• **SUPPLIED DATA**:
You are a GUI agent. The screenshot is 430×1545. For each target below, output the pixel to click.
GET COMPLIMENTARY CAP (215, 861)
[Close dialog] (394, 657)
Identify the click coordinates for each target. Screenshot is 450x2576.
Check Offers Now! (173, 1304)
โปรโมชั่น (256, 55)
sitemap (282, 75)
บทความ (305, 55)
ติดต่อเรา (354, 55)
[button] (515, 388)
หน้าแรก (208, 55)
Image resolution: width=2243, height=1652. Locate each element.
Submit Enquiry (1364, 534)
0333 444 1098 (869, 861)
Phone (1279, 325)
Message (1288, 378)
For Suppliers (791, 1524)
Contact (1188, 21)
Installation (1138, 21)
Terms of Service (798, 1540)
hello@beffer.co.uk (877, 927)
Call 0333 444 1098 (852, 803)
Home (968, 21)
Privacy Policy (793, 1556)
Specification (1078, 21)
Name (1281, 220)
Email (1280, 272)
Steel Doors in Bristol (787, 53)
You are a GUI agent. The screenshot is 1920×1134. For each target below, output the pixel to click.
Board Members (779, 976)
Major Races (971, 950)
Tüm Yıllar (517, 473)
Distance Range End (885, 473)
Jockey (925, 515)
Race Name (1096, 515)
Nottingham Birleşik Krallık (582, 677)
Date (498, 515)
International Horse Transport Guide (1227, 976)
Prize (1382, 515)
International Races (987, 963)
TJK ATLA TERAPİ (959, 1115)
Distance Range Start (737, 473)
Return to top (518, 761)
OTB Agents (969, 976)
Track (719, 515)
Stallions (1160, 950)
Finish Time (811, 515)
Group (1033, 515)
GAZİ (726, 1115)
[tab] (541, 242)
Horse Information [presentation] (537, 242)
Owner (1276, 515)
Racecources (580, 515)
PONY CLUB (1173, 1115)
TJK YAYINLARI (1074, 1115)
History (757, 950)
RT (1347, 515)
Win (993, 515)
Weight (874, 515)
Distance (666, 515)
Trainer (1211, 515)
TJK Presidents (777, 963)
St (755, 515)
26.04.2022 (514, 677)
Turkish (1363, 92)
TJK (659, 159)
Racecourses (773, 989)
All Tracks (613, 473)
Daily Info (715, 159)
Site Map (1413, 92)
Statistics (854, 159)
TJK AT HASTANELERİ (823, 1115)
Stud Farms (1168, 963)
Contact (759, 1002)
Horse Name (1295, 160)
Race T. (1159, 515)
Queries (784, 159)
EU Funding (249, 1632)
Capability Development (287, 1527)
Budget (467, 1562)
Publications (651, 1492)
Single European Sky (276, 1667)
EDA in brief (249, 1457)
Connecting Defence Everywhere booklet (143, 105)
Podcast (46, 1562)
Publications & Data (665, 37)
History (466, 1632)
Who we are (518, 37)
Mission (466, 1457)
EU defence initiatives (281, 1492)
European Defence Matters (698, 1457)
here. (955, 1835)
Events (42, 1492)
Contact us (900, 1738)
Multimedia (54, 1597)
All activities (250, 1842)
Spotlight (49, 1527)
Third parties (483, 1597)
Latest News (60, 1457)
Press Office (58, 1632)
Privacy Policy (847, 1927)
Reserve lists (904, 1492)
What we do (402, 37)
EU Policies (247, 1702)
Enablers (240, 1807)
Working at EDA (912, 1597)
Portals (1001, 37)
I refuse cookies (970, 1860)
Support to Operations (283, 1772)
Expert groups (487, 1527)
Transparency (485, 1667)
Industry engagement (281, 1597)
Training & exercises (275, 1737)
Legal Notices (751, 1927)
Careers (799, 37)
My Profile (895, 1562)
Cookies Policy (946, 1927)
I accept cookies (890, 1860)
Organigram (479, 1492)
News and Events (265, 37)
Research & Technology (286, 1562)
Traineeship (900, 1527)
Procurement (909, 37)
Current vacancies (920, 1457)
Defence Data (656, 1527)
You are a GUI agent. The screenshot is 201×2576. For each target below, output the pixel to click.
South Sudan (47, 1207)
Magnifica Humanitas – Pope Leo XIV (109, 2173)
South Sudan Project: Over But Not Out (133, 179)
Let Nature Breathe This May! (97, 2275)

• **TASK PROMPT**: Your reply should repeat the entries above in full, with every character intact.

• **RESPONSE TO THE EXERCISE**:
You are a GUI agent. The screenshot is 430×1545. For each target below, output the pixel to click.
GET COMPLIMENTARY CAP (215, 861)
[Close dialog] (394, 657)
Identify the click coordinates for each target. Screenshot is 450x2576.
Check Offers Now! (173, 1304)
โปรโมชั่น (256, 55)
sitemap (282, 75)
บทความ (305, 55)
ติดต่อเรา (354, 55)
[button] (515, 388)
หน้าแรก (208, 55)
Image resolution: width=2243, height=1652. Locate each element.
Submit Enquiry (1364, 534)
0333 444 1098 (869, 861)
Phone (1279, 325)
Message (1288, 378)
For Suppliers (791, 1524)
Contact (1188, 21)
Installation (1138, 21)
Terms of Service (798, 1540)
hello@beffer.co.uk (877, 927)
Call 0333 444 1098 (852, 803)
Home (968, 21)
Privacy Policy (793, 1556)
Specification (1078, 21)
Name (1281, 220)
Email (1280, 272)
Steel Doors in Bristol (787, 53)
You are a GUI agent. The screenshot is 1920×1134. For each target below, output the pixel to click.
Board Members (779, 976)
Major Races (971, 950)
Tüm Yıllar (517, 473)
Distance Range End (885, 473)
Jockey (925, 515)
Race Name (1096, 515)
Nottingham Birleşik Krallık (582, 677)
Date (498, 515)
International Horse Transport Guide (1227, 976)
Prize (1382, 515)
International Races (987, 963)
TJK ATLA TERAPİ (959, 1115)
Distance Range Start (737, 473)
Return to top (518, 761)
OTB Agents (969, 976)
Track (719, 515)
Stallions (1160, 950)
Finish Time (811, 515)
Group (1033, 515)
GAZİ (726, 1115)
[tab] (541, 242)
Horse Information [presentation] (537, 242)
Owner (1276, 515)
Racecources (580, 515)
PONY CLUB (1173, 1115)
TJK YAYINLARI (1074, 1115)
History (757, 950)
RT (1347, 515)
Win (993, 515)
Weight (874, 515)
Distance (666, 515)
Trainer (1211, 515)
TJK Presidents (777, 963)
St (755, 515)
26.04.2022 (514, 677)
Turkish (1363, 92)
TJK (659, 159)
Racecourses (773, 989)
All Tracks (613, 473)
Daily Info (715, 159)
Site Map (1413, 92)
Statistics (854, 159)
TJK AT HASTANELERİ (823, 1115)
Stud Farms (1168, 963)
Contact (759, 1002)
Horse Name (1295, 160)
Race T. (1159, 515)
Queries (784, 159)
EU Funding (249, 1632)
Capability Development (287, 1527)
Budget (467, 1562)
Publications (651, 1492)
Single European Sky (276, 1667)
EDA in brief (249, 1457)
Connecting Defence Everywhere booklet (143, 105)
Podcast (46, 1562)
Publications & Data (665, 37)
History (466, 1632)
Who we are (518, 37)
Mission (466, 1457)
EU defence initiatives (281, 1492)
European Defence Matters (698, 1457)
here. (955, 1835)
Events (42, 1492)
Contact us (900, 1738)
Multimedia (54, 1597)
All activities (250, 1842)
Spotlight (49, 1527)
Third parties (483, 1597)
Latest News (60, 1457)
Press Office (58, 1632)
Privacy Policy (847, 1927)
Reserve lists (904, 1492)
What we do (402, 37)
EU Policies (247, 1702)
Enablers (240, 1807)
Working at EDA (912, 1597)
Portals (1001, 37)
I refuse cookies (970, 1860)
Support to Operations (283, 1772)
Expert groups (487, 1527)
Transparency (485, 1667)
Industry engagement (281, 1597)
Training & exercises (275, 1737)
Legal Notices (751, 1927)
Careers (799, 37)
My Profile (895, 1562)
Cookies Policy (946, 1927)
I accept cookies (890, 1860)
Organigram (479, 1492)
News and Events (265, 37)
Research & Technology (286, 1562)
Traineeship (900, 1527)
Procurement (909, 37)
Current vacancies (920, 1457)
Defence Data (656, 1527)
You are a GUI agent. The screenshot is 201×2576. For each target below, output the pixel to click.
South Sudan (47, 1207)
Magnifica Humanitas – Pope Leo XIV (109, 2173)
South Sudan Project: Over But Not Out (133, 179)
Let Nature Breathe This May! (97, 2275)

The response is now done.